I already have the code for this, that's not my problem. The thing is, I'd like to make it compatible with the STL. Right now, I have only one class, which is called "CombinationsIterator" that has a function called bool Next(vector<int>& output) and when called, it kinda acts as std::next_permutation(output), just modifies output so that it represents the next combination. And so if I want to iterate over everything, I do this:

CombinationIterator<int> X(somevectorofints, 3);
vector<int> combination = X.First(); //I defined this in combinationiterator

do
{
    //operate with combination
} while (X.Next(combination)); //next returns false if there are no more combinations

Don't get me wrong: this works perfectly for now. But I'd like to make it compatible with the STL so that I get access to tons of neat functions like find_if() and so on.

As I said, one would never want to hold all combinations in memory.

Now, before someone starts to say "oh, but combinations is in such and such library...", yeah, maybe, but I have a bunch of those for many other mathematical objects.

What would this mean? Probably change next to ++it, but then what is an iterator? does it hold the "current combination" on its own, and calling *it returns a reference to current_combination?

But then when I copy the iterator (like it1 = it2) (I think iterators are supposed to be copyable), should it copy the whole thing? Isn't that a waste? Is there a smarter way to approach this? And what would the iterator "end()" be? begin() is easy. What's a comparison between iterators? Would I need to compare the whole thing?

I'm confused...

Thank you!

Comments
Good question!

This is a good question. Iterators are awesome but with the implementation of a custom iterator often comes a number of non-trivial issues, especially when you're pushing the envelop.

My first recommendation would be to get well acquainted with the different iterator concepts, if you haven't done so already. They are grouped in a logical fashion and it is important to understand the requirements and behavior you need to fulfill.

But I'd like to make it compatible with the STL so that I get access to tons of neat functions like find_if() and so on.

Aligning yourself with standard libraries and idiomatic, modern C++ is certainly a great idea. You should nevertheless be careful and make sure you are not bending your library or the standard library in ways that are too awkward.

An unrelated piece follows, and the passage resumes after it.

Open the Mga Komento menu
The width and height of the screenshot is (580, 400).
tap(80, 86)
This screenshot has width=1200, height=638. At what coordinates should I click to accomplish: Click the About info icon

Now, before someone starts to say "oh, but combinations is in such and such library...", yeah, maybe, but I have a bunch of those for many other mathematical objects.

I can't help myself, I must point you to the Boost.Iterator library, in case you weren't aware of it yet. They do have a permutation_iterator which you might consider, at least, for inspiration.

What would this mean? Probably change next to ++it, but then what is an iterator? does it hold the "current combination" on its own, and calling *it returns a reference to current_combination?

That's an option. Or, it could manufacture the "current combination" when it is dereferenced. Either way, all that is required for an input iterator is that it can deliver a "value". How it delivers that value is your business.

I think iterators are supposed to be copyable

Yes, they technically are required to be copyable, this is mostly because many STL algorithms take the iterators by value and will often pass them forward to other function templates that take them by value too. This is a bit annoying because most algorithms could be implemented without this requirement, i.e., with only the requirement that they be movable.

But then when I copy the iterator (like it1 = it2), should it copy the whole thing? Isn't that a waste? Is there a smarter way to approach this?

Of course, when you copy the iterator, you don't need it to copy the "whole thing" (whatever that means), because you can implement the copy operations as you see fit. And yes, it would seem wasteful to copy the "whole thing" every time. And to the third question, there are at least one smarter approach, one possibly suitable approach and one dirty approach (and the "ideal solution" I already mentioned, is to make a movable iterator).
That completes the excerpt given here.